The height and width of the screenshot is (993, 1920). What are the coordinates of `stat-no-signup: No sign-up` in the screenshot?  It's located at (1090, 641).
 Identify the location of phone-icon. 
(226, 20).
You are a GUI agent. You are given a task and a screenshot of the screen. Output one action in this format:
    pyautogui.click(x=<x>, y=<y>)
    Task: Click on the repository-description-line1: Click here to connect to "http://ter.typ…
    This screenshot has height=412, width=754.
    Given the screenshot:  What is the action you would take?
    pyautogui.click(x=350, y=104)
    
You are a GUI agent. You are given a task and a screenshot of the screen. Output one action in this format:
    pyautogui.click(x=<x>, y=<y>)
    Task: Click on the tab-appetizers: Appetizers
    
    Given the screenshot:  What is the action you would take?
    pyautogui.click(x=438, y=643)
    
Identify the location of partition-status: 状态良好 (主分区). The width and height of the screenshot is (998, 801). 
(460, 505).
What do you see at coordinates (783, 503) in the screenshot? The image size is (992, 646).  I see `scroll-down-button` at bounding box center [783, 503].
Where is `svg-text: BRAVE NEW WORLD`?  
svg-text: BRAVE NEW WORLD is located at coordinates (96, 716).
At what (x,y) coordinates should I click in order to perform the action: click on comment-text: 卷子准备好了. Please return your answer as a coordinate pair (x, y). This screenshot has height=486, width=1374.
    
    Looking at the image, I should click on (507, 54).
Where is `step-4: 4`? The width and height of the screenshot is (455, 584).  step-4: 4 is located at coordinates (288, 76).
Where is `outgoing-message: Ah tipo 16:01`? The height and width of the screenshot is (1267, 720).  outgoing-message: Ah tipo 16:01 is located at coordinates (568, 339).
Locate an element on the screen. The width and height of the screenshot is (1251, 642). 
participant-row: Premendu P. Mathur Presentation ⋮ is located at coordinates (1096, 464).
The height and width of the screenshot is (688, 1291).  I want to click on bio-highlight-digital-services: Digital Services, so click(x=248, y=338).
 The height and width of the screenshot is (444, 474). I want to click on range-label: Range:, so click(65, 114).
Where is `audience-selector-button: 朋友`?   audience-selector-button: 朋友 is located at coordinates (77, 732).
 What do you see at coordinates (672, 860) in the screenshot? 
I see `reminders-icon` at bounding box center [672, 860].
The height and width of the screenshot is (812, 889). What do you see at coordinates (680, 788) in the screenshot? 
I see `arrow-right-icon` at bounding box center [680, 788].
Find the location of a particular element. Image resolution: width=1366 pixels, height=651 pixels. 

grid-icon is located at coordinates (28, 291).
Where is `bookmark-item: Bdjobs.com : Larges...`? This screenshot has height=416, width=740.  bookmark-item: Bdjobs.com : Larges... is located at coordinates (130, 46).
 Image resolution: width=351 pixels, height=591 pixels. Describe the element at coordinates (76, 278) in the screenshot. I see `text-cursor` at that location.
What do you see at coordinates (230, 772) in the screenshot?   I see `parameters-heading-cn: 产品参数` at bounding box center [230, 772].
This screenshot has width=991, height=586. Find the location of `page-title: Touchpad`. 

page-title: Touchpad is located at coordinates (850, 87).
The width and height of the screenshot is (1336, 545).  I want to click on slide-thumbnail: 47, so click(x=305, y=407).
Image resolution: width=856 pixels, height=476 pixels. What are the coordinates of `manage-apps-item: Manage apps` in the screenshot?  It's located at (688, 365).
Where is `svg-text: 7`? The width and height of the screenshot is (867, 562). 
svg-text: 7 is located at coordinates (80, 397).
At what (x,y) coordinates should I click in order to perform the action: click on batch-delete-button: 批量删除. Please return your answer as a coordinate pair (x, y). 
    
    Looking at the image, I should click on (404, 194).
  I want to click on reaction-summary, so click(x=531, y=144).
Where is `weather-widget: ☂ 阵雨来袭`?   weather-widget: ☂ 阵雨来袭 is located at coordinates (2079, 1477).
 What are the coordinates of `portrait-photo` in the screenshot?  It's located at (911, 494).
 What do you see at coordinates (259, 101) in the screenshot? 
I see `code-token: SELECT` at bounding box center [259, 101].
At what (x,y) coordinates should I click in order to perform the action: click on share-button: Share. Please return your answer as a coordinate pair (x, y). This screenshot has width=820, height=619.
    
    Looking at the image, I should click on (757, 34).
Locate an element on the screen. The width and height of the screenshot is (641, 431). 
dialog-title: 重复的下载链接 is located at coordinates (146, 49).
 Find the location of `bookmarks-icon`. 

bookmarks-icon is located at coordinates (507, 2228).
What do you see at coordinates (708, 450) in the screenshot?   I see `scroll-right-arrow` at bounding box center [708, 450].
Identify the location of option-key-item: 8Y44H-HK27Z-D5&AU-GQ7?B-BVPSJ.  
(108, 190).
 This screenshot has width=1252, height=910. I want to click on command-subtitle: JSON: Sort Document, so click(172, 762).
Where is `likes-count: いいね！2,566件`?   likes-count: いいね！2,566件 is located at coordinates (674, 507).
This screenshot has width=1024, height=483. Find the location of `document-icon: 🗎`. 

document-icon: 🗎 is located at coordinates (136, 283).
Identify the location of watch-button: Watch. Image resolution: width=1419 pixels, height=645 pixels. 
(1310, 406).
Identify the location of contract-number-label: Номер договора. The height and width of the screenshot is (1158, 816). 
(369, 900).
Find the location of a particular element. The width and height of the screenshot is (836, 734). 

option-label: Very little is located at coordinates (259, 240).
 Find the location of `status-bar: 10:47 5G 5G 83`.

> [Assigned task]: Copy all of the records above, substituting "Give the position of" for every occurrence of "Identify the location of" and keeping everything else unchanged.

> [Answer to the problem]:
The height and width of the screenshot is (993, 1920). What are the coordinates of `stat-no-signup: No sign-up` in the screenshot?  It's located at (1090, 641).
 Give the position of phone-icon. 
(226, 20).
You are a GUI agent. You are given a task and a screenshot of the screen. Output one action in this format:
    pyautogui.click(x=<x>, y=<y>)
    Task: Click on the repository-description-line1: Click here to connect to "http://ter.typ…
    This screenshot has height=412, width=754.
    Given the screenshot:  What is the action you would take?
    pyautogui.click(x=350, y=104)
    
You are a GUI agent. You are given a task and a screenshot of the screen. Output one action in this format:
    pyautogui.click(x=<x>, y=<y>)
    Task: Click on the tab-appetizers: Appetizers
    
    Given the screenshot:  What is the action you would take?
    pyautogui.click(x=438, y=643)
    
Give the position of partition-status: 状态良好 (主分区). The width and height of the screenshot is (998, 801). 
(460, 505).
What do you see at coordinates (783, 503) in the screenshot? The image size is (992, 646).  I see `scroll-down-button` at bounding box center [783, 503].
Where is `svg-text: BRAVE NEW WORLD`?  
svg-text: BRAVE NEW WORLD is located at coordinates (96, 716).
At what (x,y) coordinates should I click in order to perform the action: click on comment-text: 卷子准备好了. Please return your answer as a coordinate pair (x, y). This screenshot has height=486, width=1374.
    
    Looking at the image, I should click on (507, 54).
Where is `step-4: 4`? The width and height of the screenshot is (455, 584).  step-4: 4 is located at coordinates (288, 76).
Where is `outgoing-message: Ah tipo 16:01`? The height and width of the screenshot is (1267, 720).  outgoing-message: Ah tipo 16:01 is located at coordinates (568, 339).
Locate an element on the screen. The width and height of the screenshot is (1251, 642). 
participant-row: Premendu P. Mathur Presentation ⋮ is located at coordinates (1096, 464).
The height and width of the screenshot is (688, 1291).  I want to click on bio-highlight-digital-services: Digital Services, so click(x=248, y=338).
 The height and width of the screenshot is (444, 474). I want to click on range-label: Range:, so click(65, 114).
Where is `audience-selector-button: 朋友`?   audience-selector-button: 朋友 is located at coordinates (77, 732).
 What do you see at coordinates (672, 860) in the screenshot? 
I see `reminders-icon` at bounding box center [672, 860].
The height and width of the screenshot is (812, 889). What do you see at coordinates (680, 788) in the screenshot? 
I see `arrow-right-icon` at bounding box center [680, 788].
Find the location of a particular element. Image resolution: width=1366 pixels, height=651 pixels. 

grid-icon is located at coordinates (28, 291).
Where is `bookmark-item: Bdjobs.com : Larges...`? This screenshot has height=416, width=740.  bookmark-item: Bdjobs.com : Larges... is located at coordinates (130, 46).
 Image resolution: width=351 pixels, height=591 pixels. Describe the element at coordinates (76, 278) in the screenshot. I see `text-cursor` at that location.
What do you see at coordinates (230, 772) in the screenshot?   I see `parameters-heading-cn: 产品参数` at bounding box center [230, 772].
This screenshot has width=991, height=586. Find the location of `page-title: Touchpad`. 

page-title: Touchpad is located at coordinates (850, 87).
The width and height of the screenshot is (1336, 545).  I want to click on slide-thumbnail: 47, so click(x=305, y=407).
Image resolution: width=856 pixels, height=476 pixels. What are the coordinates of `manage-apps-item: Manage apps` in the screenshot?  It's located at (688, 365).
Where is `svg-text: 7`? The width and height of the screenshot is (867, 562). 
svg-text: 7 is located at coordinates (80, 397).
At what (x,y) coordinates should I click in order to perform the action: click on batch-delete-button: 批量删除. Please return your answer as a coordinate pair (x, y). 
    
    Looking at the image, I should click on (404, 194).
  I want to click on reaction-summary, so click(x=531, y=144).
Where is `weather-widget: ☂ 阵雨来袭`?   weather-widget: ☂ 阵雨来袭 is located at coordinates (2079, 1477).
 What are the coordinates of `portrait-photo` in the screenshot?  It's located at (911, 494).
 What do you see at coordinates (259, 101) in the screenshot? 
I see `code-token: SELECT` at bounding box center [259, 101].
At what (x,y) coordinates should I click in order to perform the action: click on share-button: Share. Please return your answer as a coordinate pair (x, y). This screenshot has width=820, height=619.
    
    Looking at the image, I should click on (757, 34).
Locate an element on the screen. The width and height of the screenshot is (641, 431). 
dialog-title: 重复的下载链接 is located at coordinates (146, 49).
 Find the location of `bookmarks-icon`. 

bookmarks-icon is located at coordinates (507, 2228).
What do you see at coordinates (708, 450) in the screenshot?   I see `scroll-right-arrow` at bounding box center [708, 450].
Give the position of option-key-item: 8Y44H-HK27Z-D5&AU-GQ7?B-BVPSJ.  
(108, 190).
 This screenshot has width=1252, height=910. I want to click on command-subtitle: JSON: Sort Document, so click(172, 762).
Where is `likes-count: いいね！2,566件`?   likes-count: いいね！2,566件 is located at coordinates (674, 507).
This screenshot has width=1024, height=483. Find the location of `document-icon: 🗎`. 

document-icon: 🗎 is located at coordinates (136, 283).
Give the position of watch-button: Watch. Image resolution: width=1419 pixels, height=645 pixels. 
(1310, 406).
Give the position of contract-number-label: Номер договора. The height and width of the screenshot is (1158, 816). 
(369, 900).
Find the location of a particular element. The width and height of the screenshot is (836, 734). 

option-label: Very little is located at coordinates (259, 240).
 Find the location of `status-bar: 10:47 5G 5G 83`.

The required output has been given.